THANK YOU Mr. Lexi for your post! Common sense is refreshing!
I know you wrote this almost a year ago but I only stumbled upon it today so I wanted to comment. I hope that in the near future we can remove the abortion debate entirely and just focus on the education efforts you and blogs like yours are an important part of. I appreciate so much reading about your children, and I am so grateful that there are many DS blogs out there to help parents coping with a diagnosis. As a staunch, completely unapologetic pro-choice advocate who actually does bristle whenever we get into the “rightness” or “wrongness” of reproductive legislation, I think that the anecdotes you present will do more for reducing abortion of DS babies than any law ever will. With that being said, I will still fight for choice so long as there is fighting left to do. I hope that you continue to help families arm themselves with knowledge and support to help them make the very best decision.

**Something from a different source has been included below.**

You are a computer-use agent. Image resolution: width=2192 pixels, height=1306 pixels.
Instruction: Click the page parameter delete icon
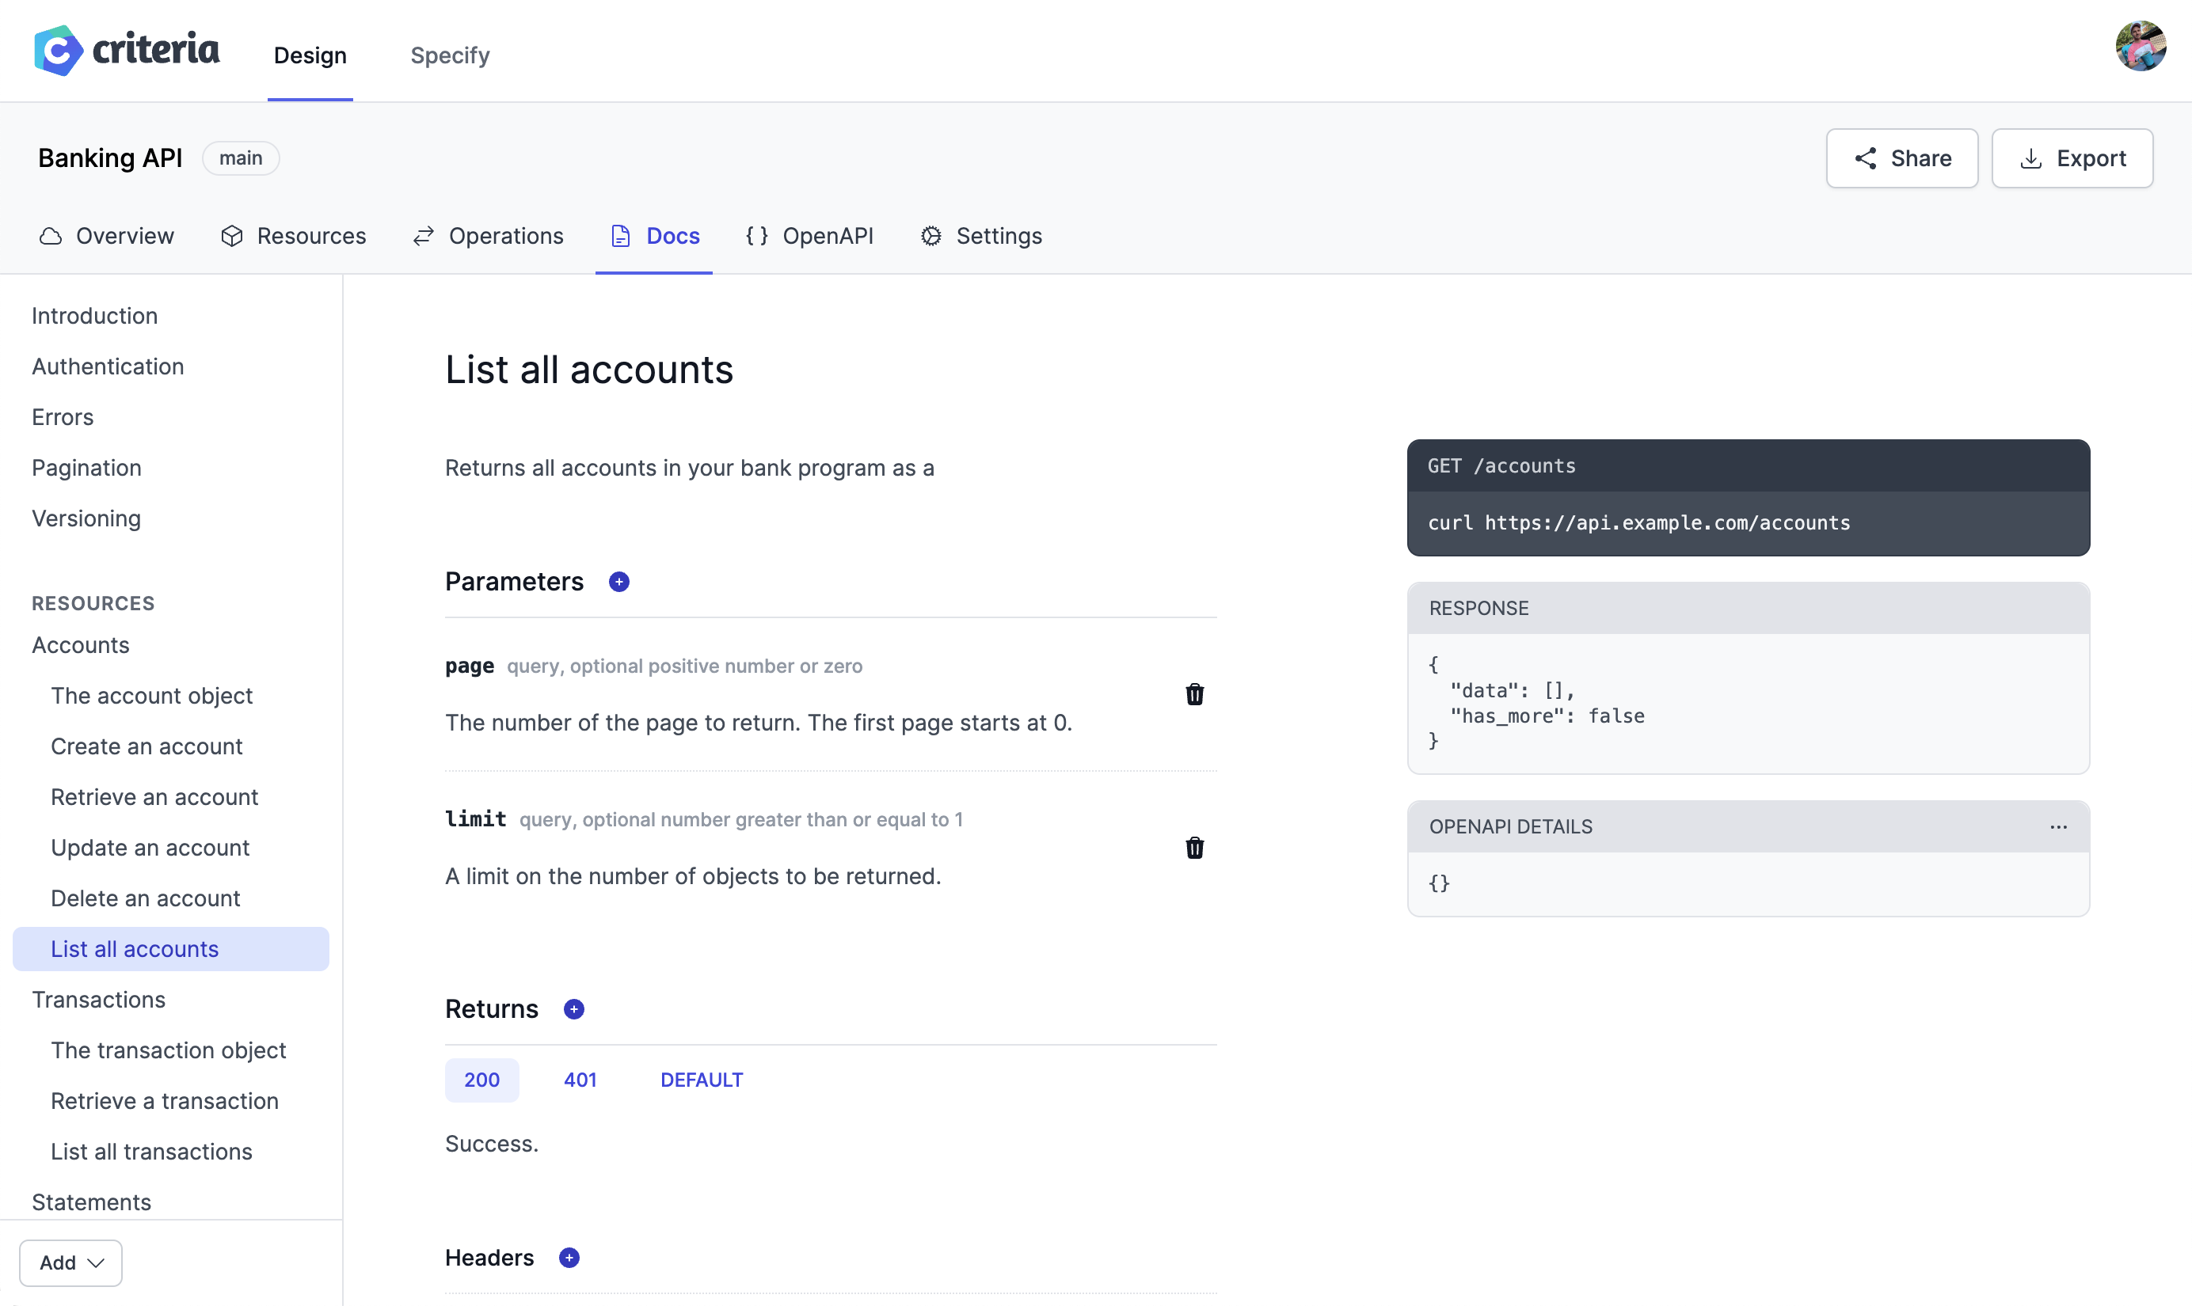(1195, 692)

Thank you so much for writing, and I really admire your work. 🙂
Totally agree with you! 🙂
True in absolutely EVERY sense of the word. I don’t feel as if I was “chosen”; I don’t feel “naive or stupid” for not aborting Jack when we discovered he had Down syndrome via amniocentesis. But it’s not an easy life for some of us. Because my son has Down syndrome AND autism. But Jack is 7 years-old and he doesn’t know that! He’s a happy child! Life is great for him! He doesn’t know the worry that occupies the minds of my husband and me, day and night. But this isn’t about the parents–it’s about THE CHILD. And, as you said, there is a waiting list of people who would give me an exorbitant amount of money, in order to adopt a baby like Jack. So even if these women who are determined to abort–look at this as a finacial decision. You could be carrying a child that families are WAITING to receive! So please don’t abort. If you want to discuss this in financial terms–“supply and demand”. YOU have the “supply” that will satisfy the “demand”. Give birth to that child and hand it over to someone who has waited YEARS for a baby just like the one you’re wishing to terminate.